O levantamento do Datafolha que chegou a essa taxa de adeptos da bizarra teoria da Terra plana é de julho de 2019. Há, portanto, uma chance de que três anos de governo Bolsonaro tenham elevado o número. Outros 90% declararam ter certeza que o planeta é redondo - o que, convenhamos, é pouco.

Não estou dizendo que os que são a favor da ditadura também são terraplanistas, mas em ambos os casos temos a importância da educação para evitar que oportunistas manipulem a ignorância de outros milhões.

Uma educação que ensine o básico da ciência reduz a quantidade daqueles que acreditam que o mundo tem borda. Enquanto 10% dos que terminaram apenas o ensino fundamental afirmavam que a Terra é plana, segundo o Datafolha, a taxa entre os que concluíram o ensino médio era de 6% e o superior, 3%.

O mesmo ocorre com o ensino de História, que tem o poder de diminuir a quantidade daqueles que endeusam governos autoritários porque desconhecem a sua natureza e seus efeitos. Diminuir, claro, não zerar, porque há muita gente que ganha dinheiro se associando com quem ameaça golpes de estado - haja vista o linchamento da democracia no grupo de WhatsApp de ricos empresários bolsonaristas.

E mesmo os 75% de apoio à democracia precisam ser relativizados, pois há quem abrace autoritários achando que está louvando democratas. No grupo de zap supracitado, por exemplo, bolsonaristas acusavam pessoas de serem autoritárias simplesmente porque se colocavam contra aos atos golpistas de Jair. Não são os únicos.
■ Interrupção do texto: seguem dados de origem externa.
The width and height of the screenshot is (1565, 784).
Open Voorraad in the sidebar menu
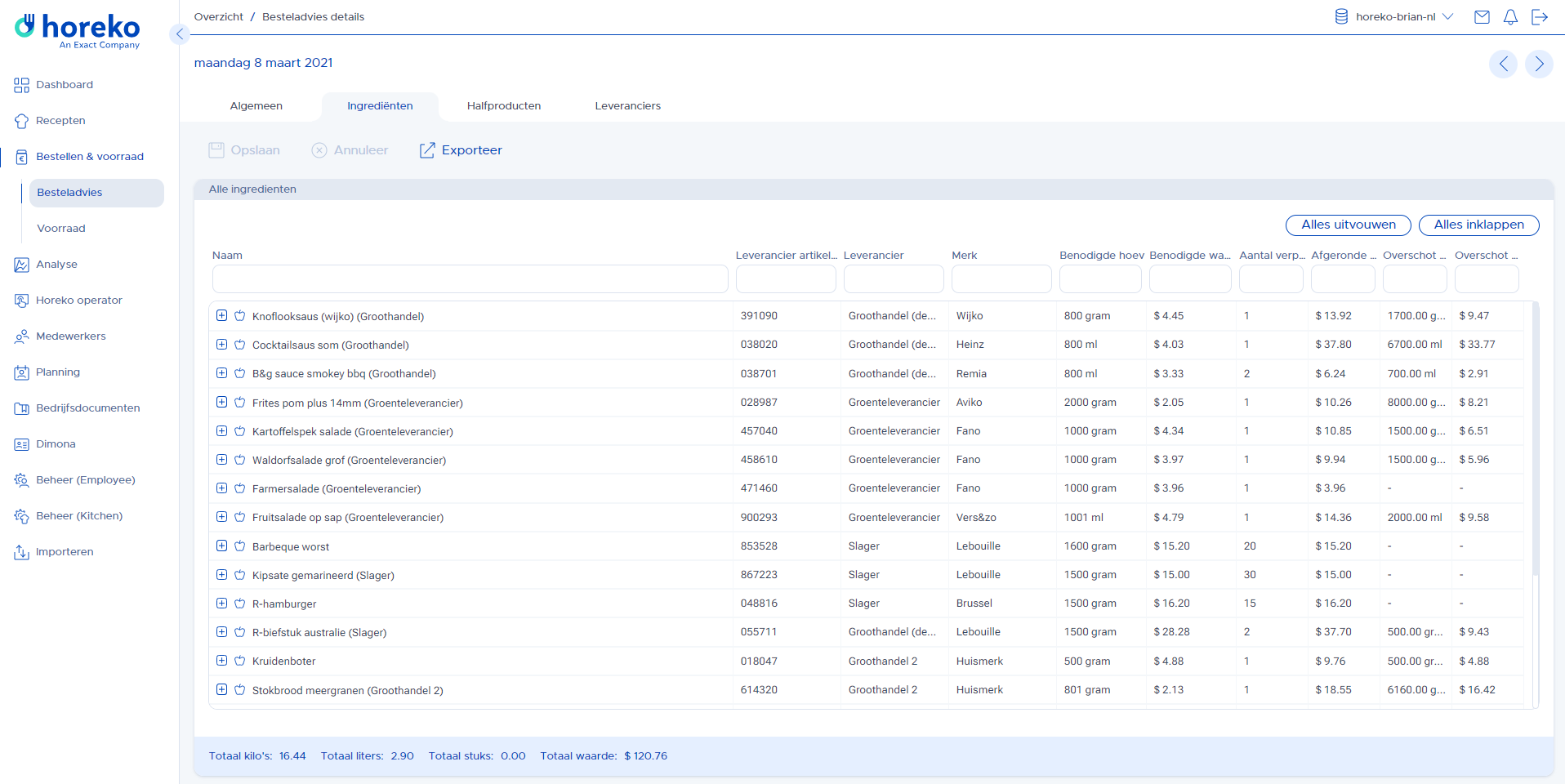pos(61,229)
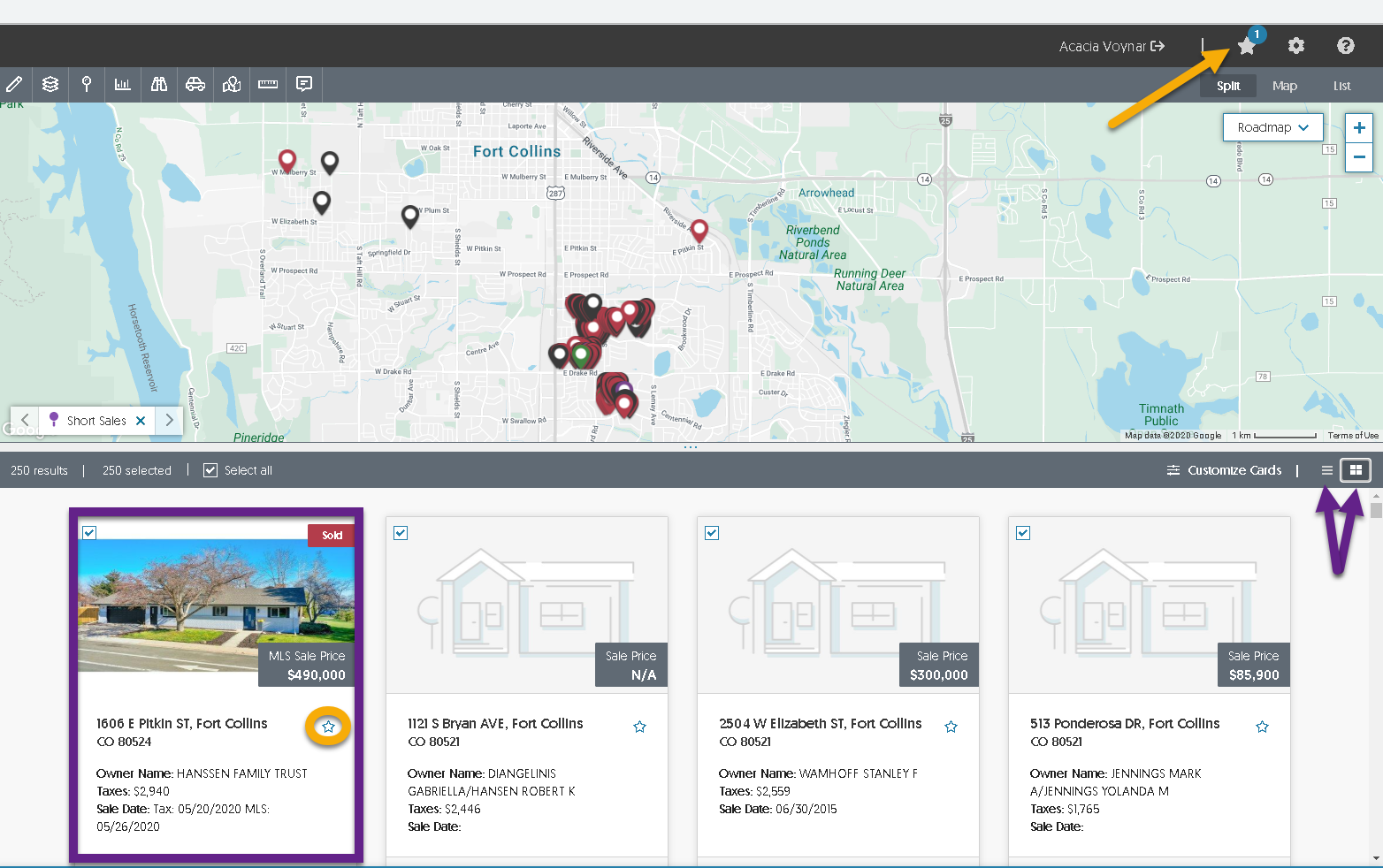Screen dimensions: 1383x868
Task: Zoom in on the map
Action: (1359, 127)
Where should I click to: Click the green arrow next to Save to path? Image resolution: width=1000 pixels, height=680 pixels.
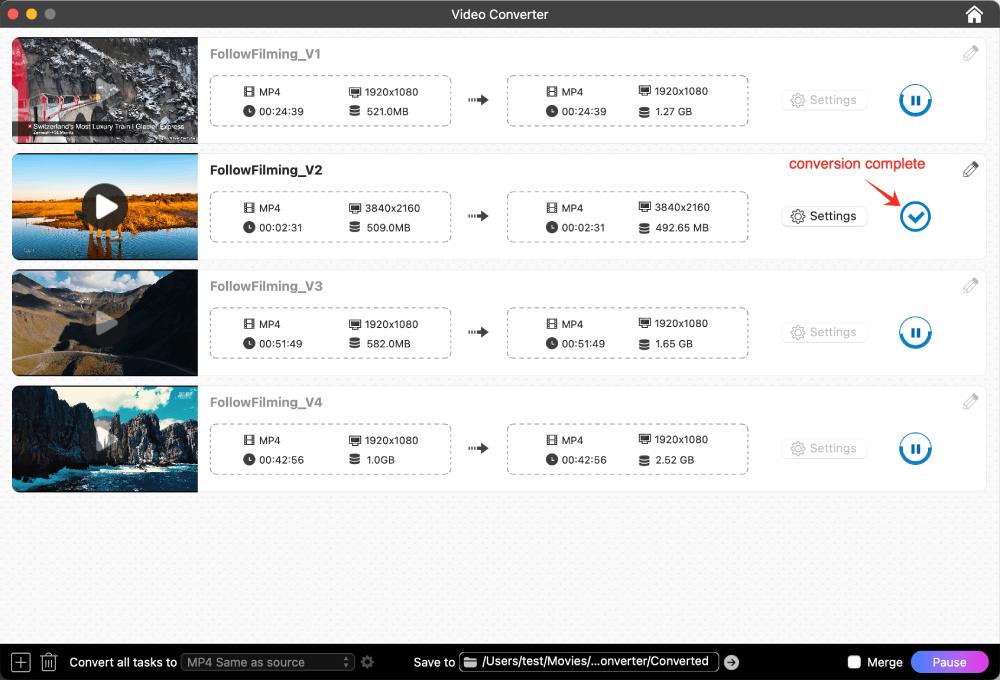(x=731, y=661)
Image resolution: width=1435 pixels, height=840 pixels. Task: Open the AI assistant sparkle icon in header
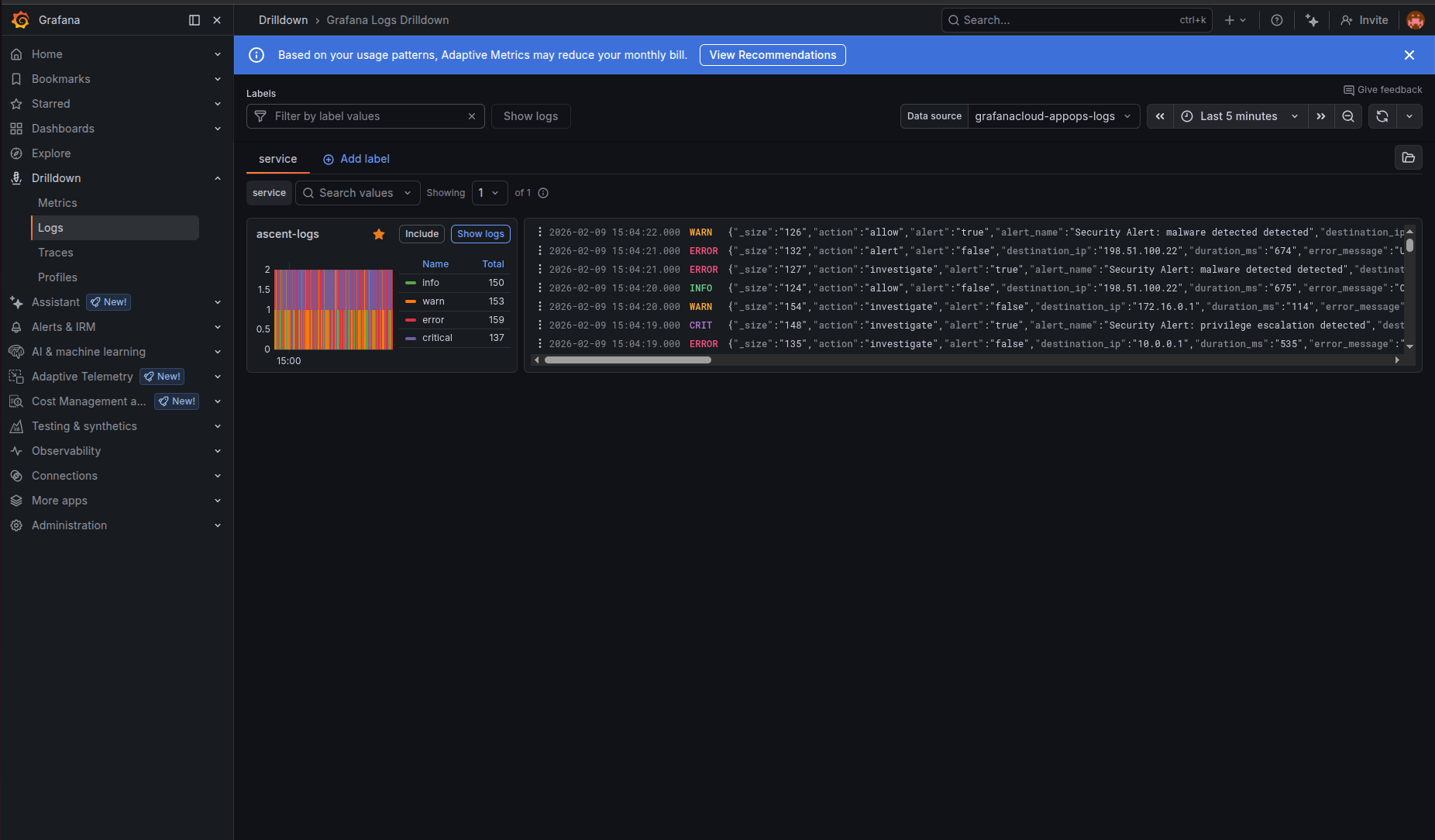pyautogui.click(x=1312, y=20)
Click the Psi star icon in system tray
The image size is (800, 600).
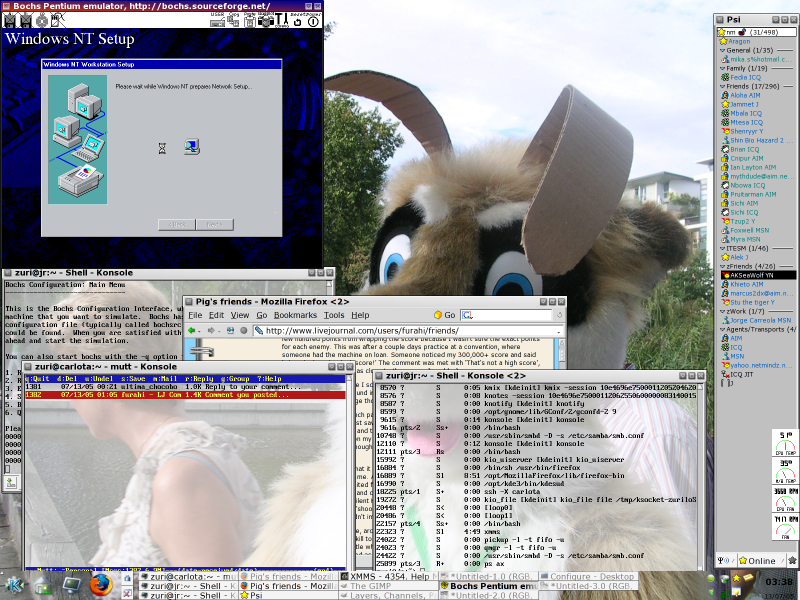(737, 578)
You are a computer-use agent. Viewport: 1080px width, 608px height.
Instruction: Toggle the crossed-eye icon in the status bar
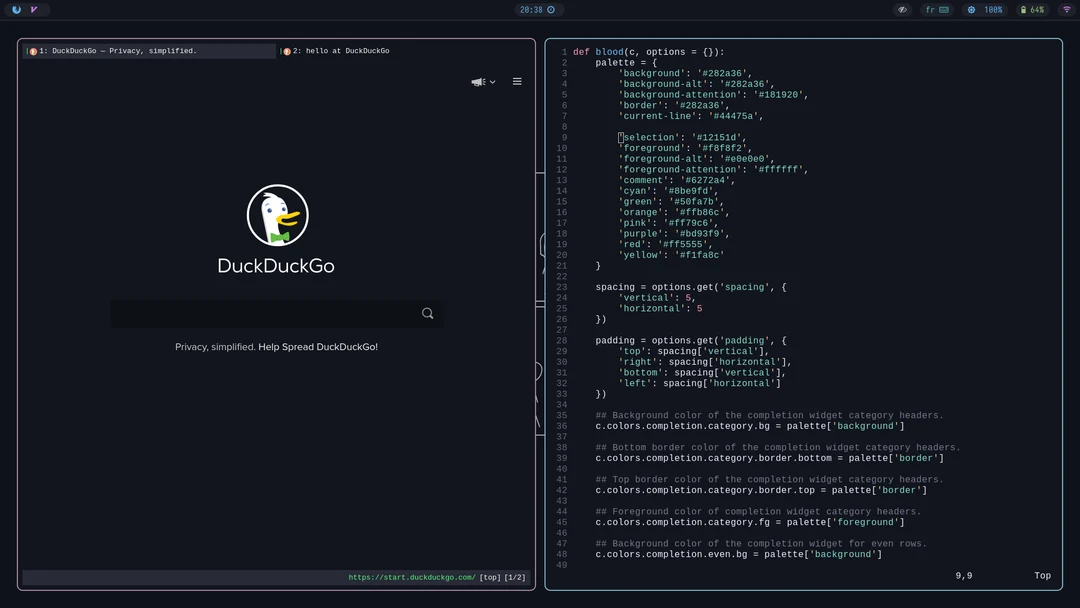click(901, 9)
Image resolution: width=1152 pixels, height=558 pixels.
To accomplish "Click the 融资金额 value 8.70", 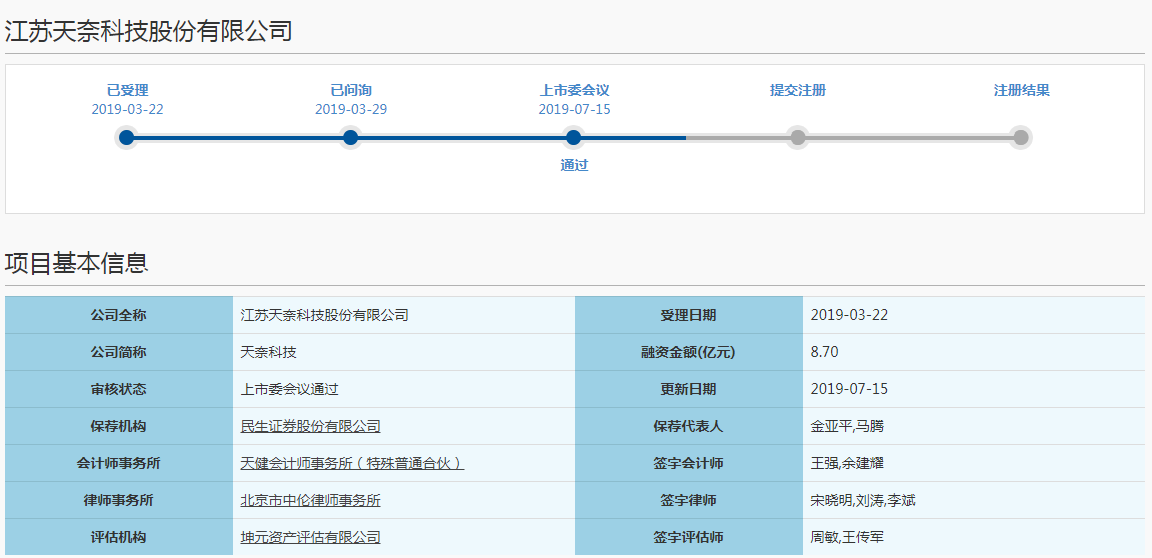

Passamos tanto tempo nos preocupando em garantir que os mais jovens decorassem datas de "descobrimentos" e locais de batalhas que não fomentamos o pensamento crítico. Não à toa, o ensino de história tem sido sistematicamente atacado por aqueles que desejam reescrever a história do Brasil sob sua imagem e semelhança. Para tanto, lutam para que a escola seja o local da decoreba, não do debate e da discussão.

Precisamos proteger o ensino de História nas escolas contra a sanha estúpida de pessoas e movimentos que desejam que você saiba a data em que foi assinada a Lei Áurea, mas não um debate que esclareça porque o 13 de maio de 1888 não garantiu liberdade e autonomia aos negros e negras deste país. Ou que defendam que a criança aprenda que a Segunda Guerra Mundial começou quando a Alemanha invadiu a Polônia, mas reclama se professores discutem em sala sobre o que pregavam os capitalistas, socialistas e nazistas envolvidos no conflito.

Que a História da ditadura militar que governou o Brasil entre 1964 e 1985, seja conhecida e contada nas escolas até entrar nos ossos e vísceras de nossas crianças e adolescentes a fim de que nunca esqueçam que a liberdade do qual desfrutam não foi de mão beijada. Mas custou o sangue, a carne e a saudade de muita gente. E de forma que aqueles 75% possam passar de 90%.

No dia 10 de maio de 1933, montanhas de livros foram criadas nas praças de diversas cidades da Alemanha. O regime nazista queria fazer uma limpeza da literatura e de todos os escritos que desviassem dos padrões que eles queriam impor. Centenas de milhares queimaram até as cinzas. Einstein, Mann, Freud, entre outros, foram perseguidos por ousarem pensar diferente da maioria. A Alemanha "purificou pelo fogo" as "ideias imundas deles", da mesma forma que, durante a Contra-Reforma, a Santa Inquisição purificou com fogo a carne, o sangue e os ossos daqueles que ousaram discordar.

Hoje, as fogueiras e as praças são virtuais. Mas queimam da mesma forma.